Abstract Food microgels have attracted much attention recently especially in the use of emulsion stabilization due to their colloidal nature, such as nano-to micro-size, large amount of dangling chains and deformability. However, the stabilization mechanism for pH-sensitive microgels is still not well understood. In this paper, the polysaccharide chitosan (CS) was used to prepare pH-responsive chitosan microgels (CSMs) by physically cross-linking with sodium tripolyphosphate (TPP) and the subsequent ultrasound treatment. The particle size and morphology of CSMs, the mechanical properties of CSM at different pH, and the adsorption and interfacial rheology of CSMs at oil-water interface were characterized by nanoparticle size analyzer, confocal laser scanning microscope, atomic force microscopy, and pendant drop tensiometer, respectively. The results showed that the optimum condition for CSM formation occurred at CS/TPP mass ratio of 1:1 under mechanical stirring at 1000 rpm, and sonication for 9 min. The size of the CSM particles strongly depended on pH with larger size under weak acid conditions and smaller size under neutral condition.
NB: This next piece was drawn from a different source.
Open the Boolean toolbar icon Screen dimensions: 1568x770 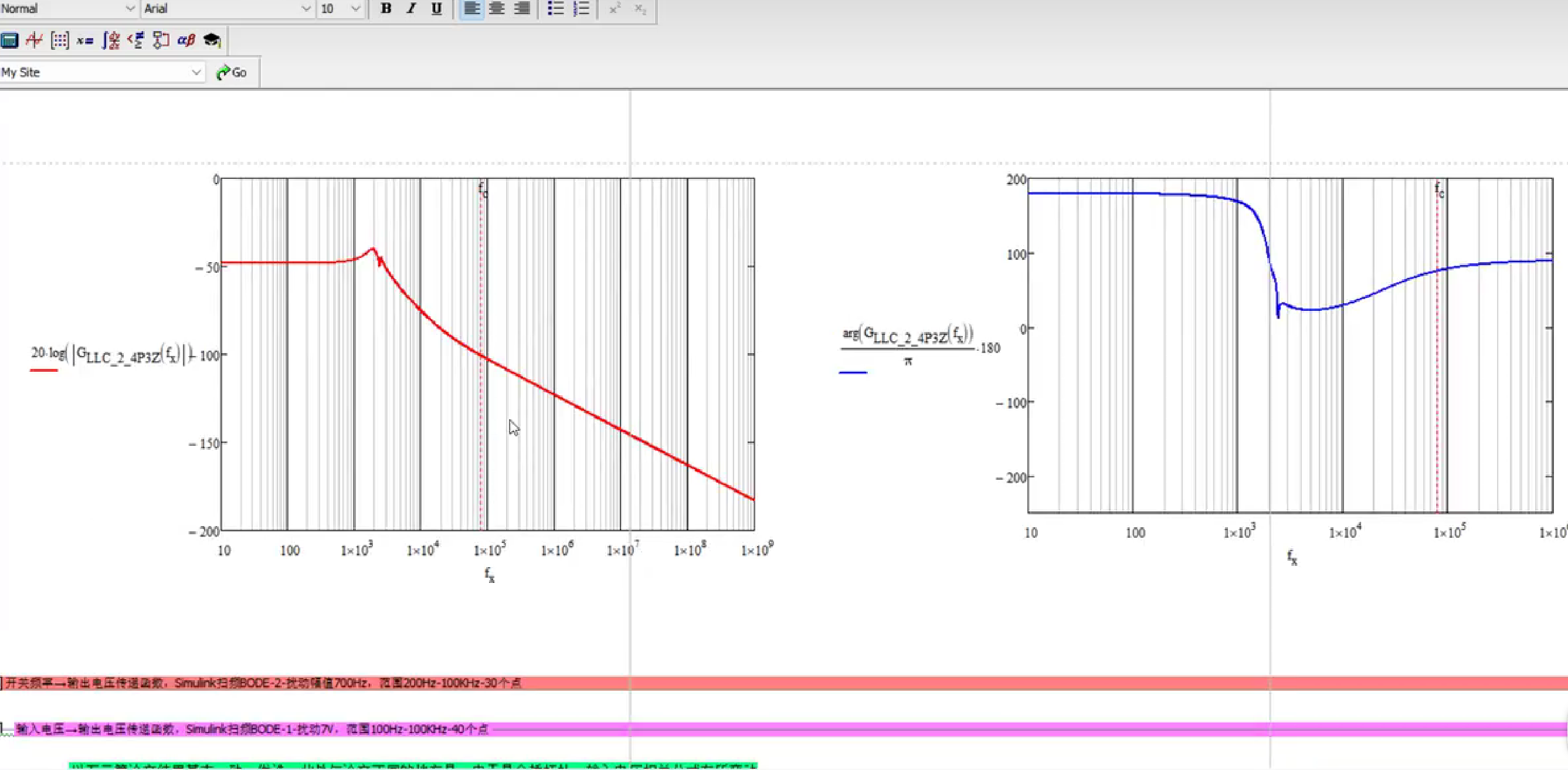135,41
CSMs obviously have better interfacial activity than pure CS polymers under the same conditions, and their interfacial properties strongly depended on pH and concentration. It was found that although the swollen CSM particles diffuse more slowly than the smaller ones, they formed interface with stronger viscoelasticity, and displayed strain hardening during extension process in the dilatational measurement under relatively large amplitude. Combined with the mechanical strength results, these may be due to the greater deformability of the swollen CSMs at weak acid condition. However, over swelling may not facilitate the decrease of surface tension due to the steric and electrostatic repulsion of the dangling chains. The interfacial behaviors of the CSMs were successfully linked to their emulsification ability and confirmed by the emulsion structure and stability tests. It was found that the interfacial viscoelasticity played a vital role in the emulsification ability of the CS microgels.